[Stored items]
---

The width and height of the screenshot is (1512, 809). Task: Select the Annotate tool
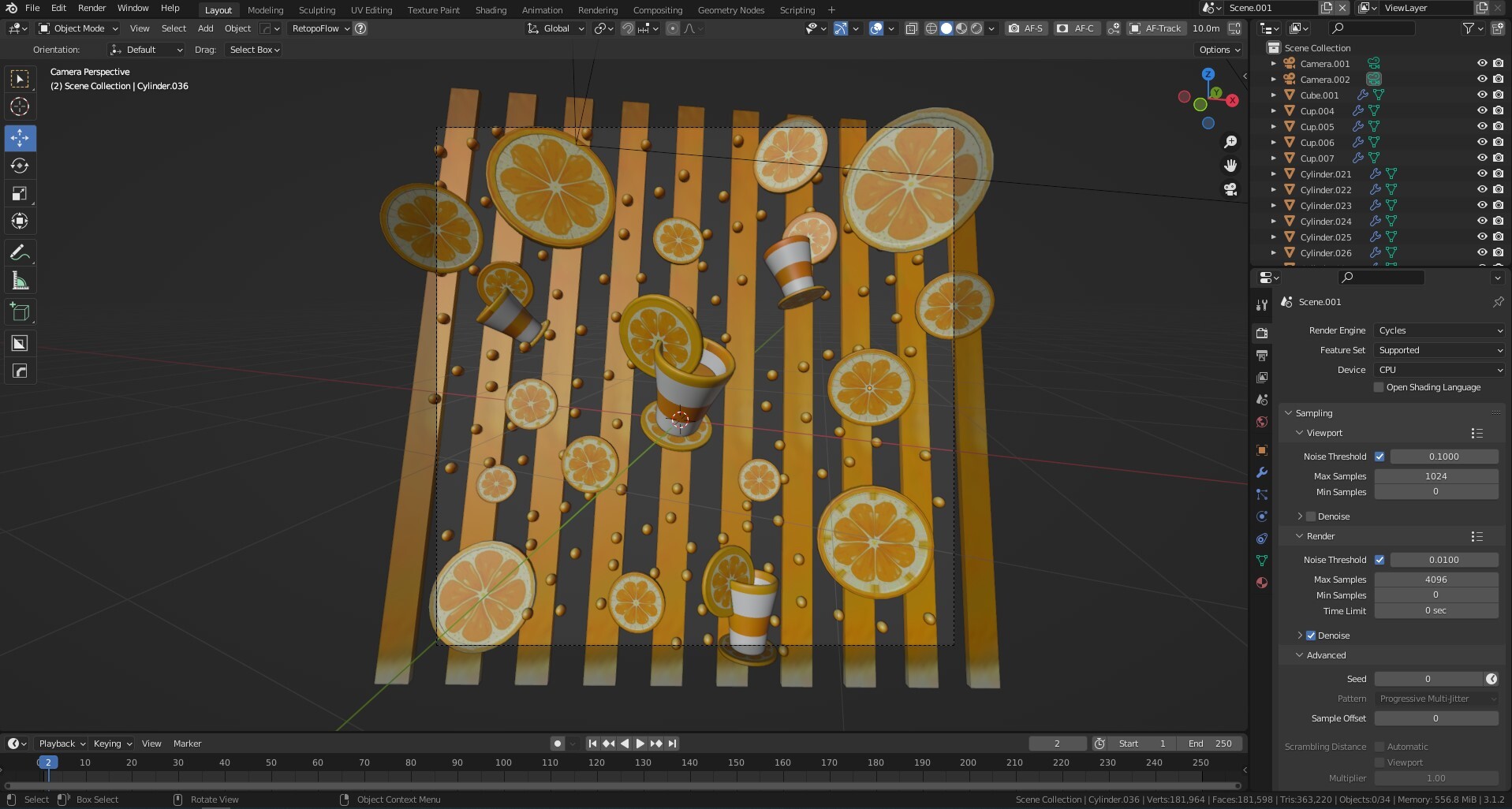(20, 252)
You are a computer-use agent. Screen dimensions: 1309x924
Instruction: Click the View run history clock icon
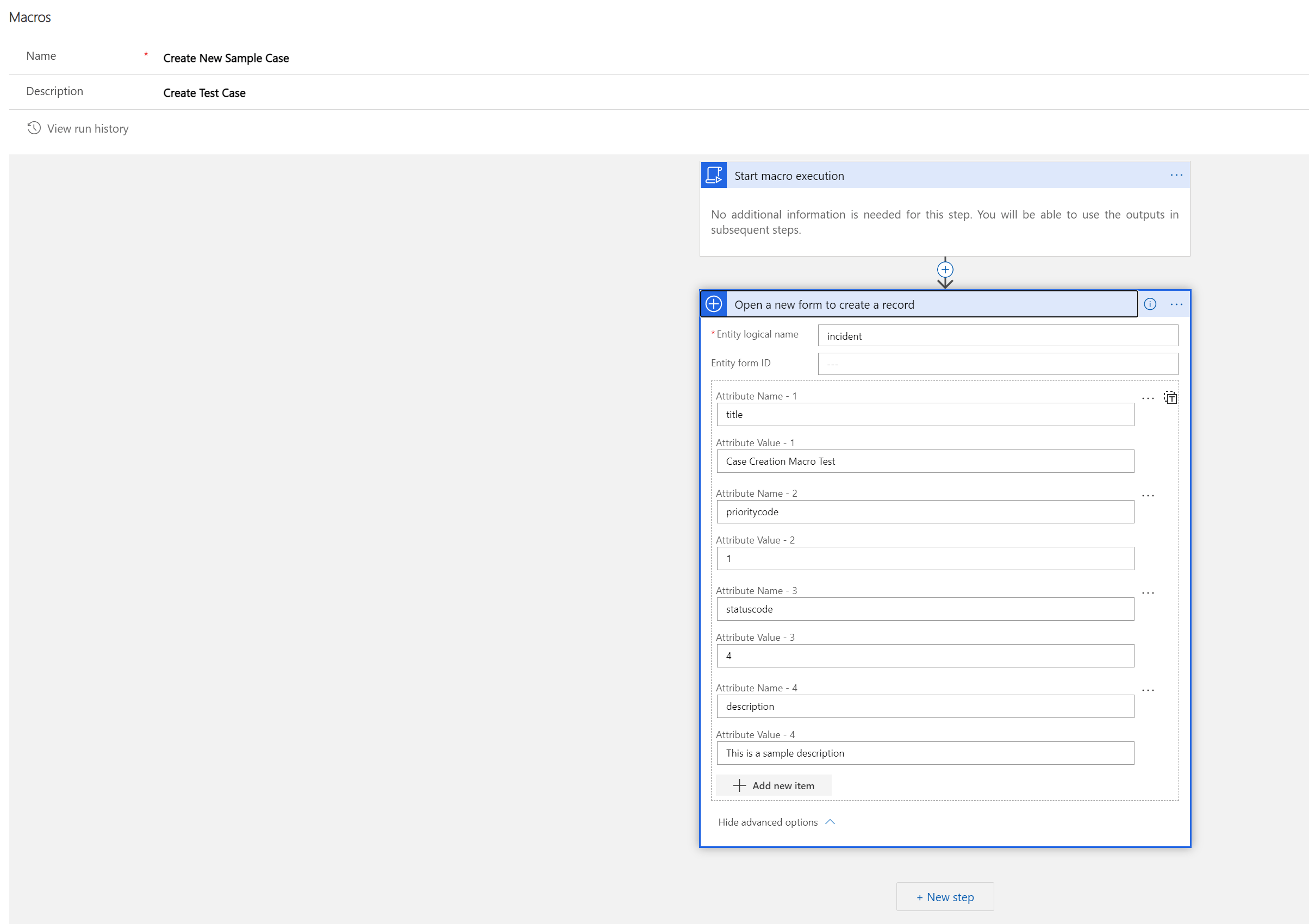[34, 128]
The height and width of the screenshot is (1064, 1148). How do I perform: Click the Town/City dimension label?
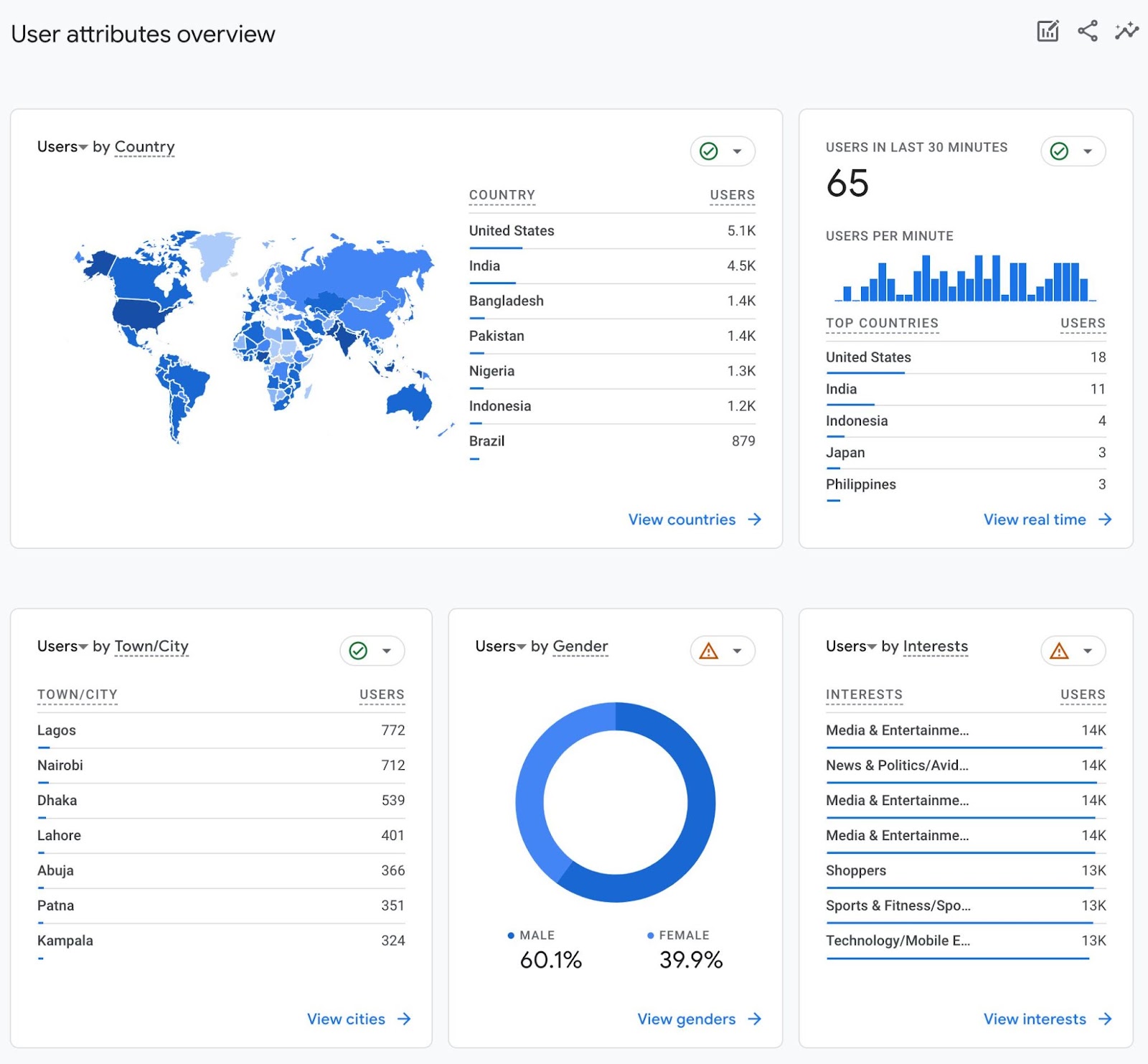point(152,646)
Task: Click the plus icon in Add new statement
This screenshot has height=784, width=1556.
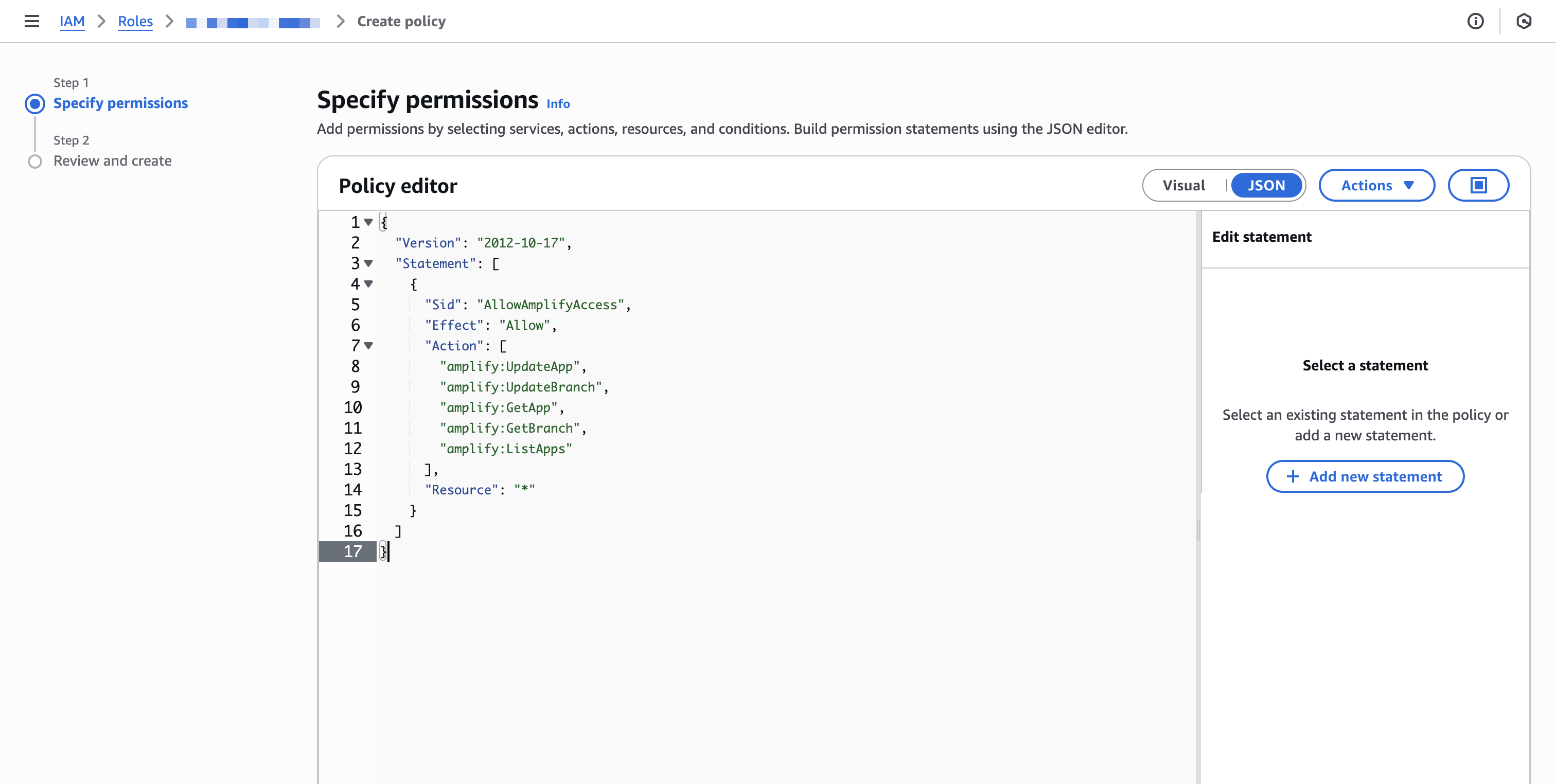Action: [1293, 476]
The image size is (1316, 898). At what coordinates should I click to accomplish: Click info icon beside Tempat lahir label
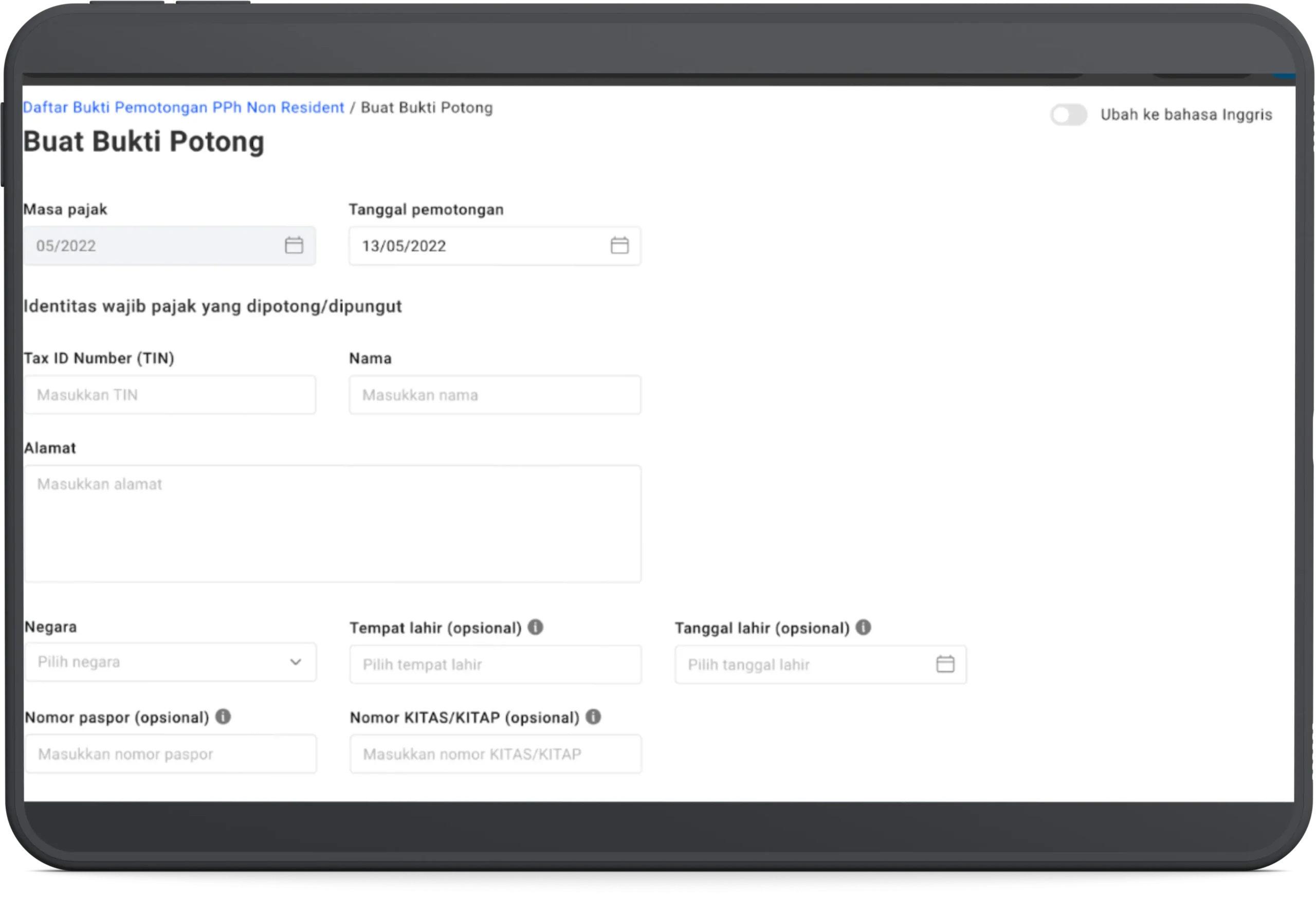(535, 627)
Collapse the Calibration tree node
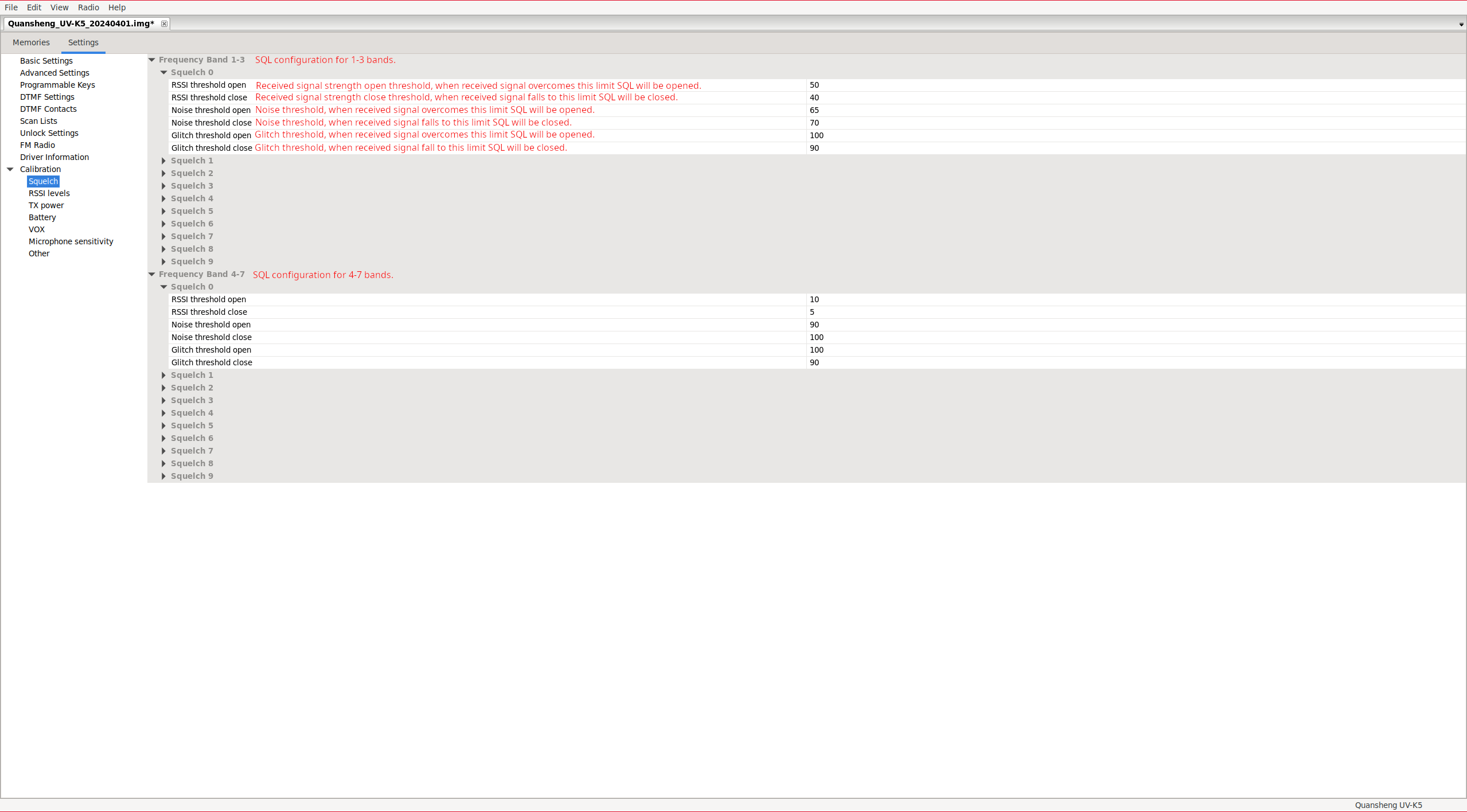The width and height of the screenshot is (1467, 812). (10, 169)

---

## Work instruction
From the line that holds "Task: Click the" to the last line of the data, return those lines exactly and nothing else; both ends count, and pictures stay out.

## Solution to this task
Task: Click the plus icon in Add new statement
This screenshot has height=784, width=1556.
Action: [1293, 476]
The image size is (1316, 898). At what coordinates should I click to accomplish: Click info icon beside Tempat lahir label
(535, 627)
Collapse the Calibration tree node
The width and height of the screenshot is (1467, 812). (10, 169)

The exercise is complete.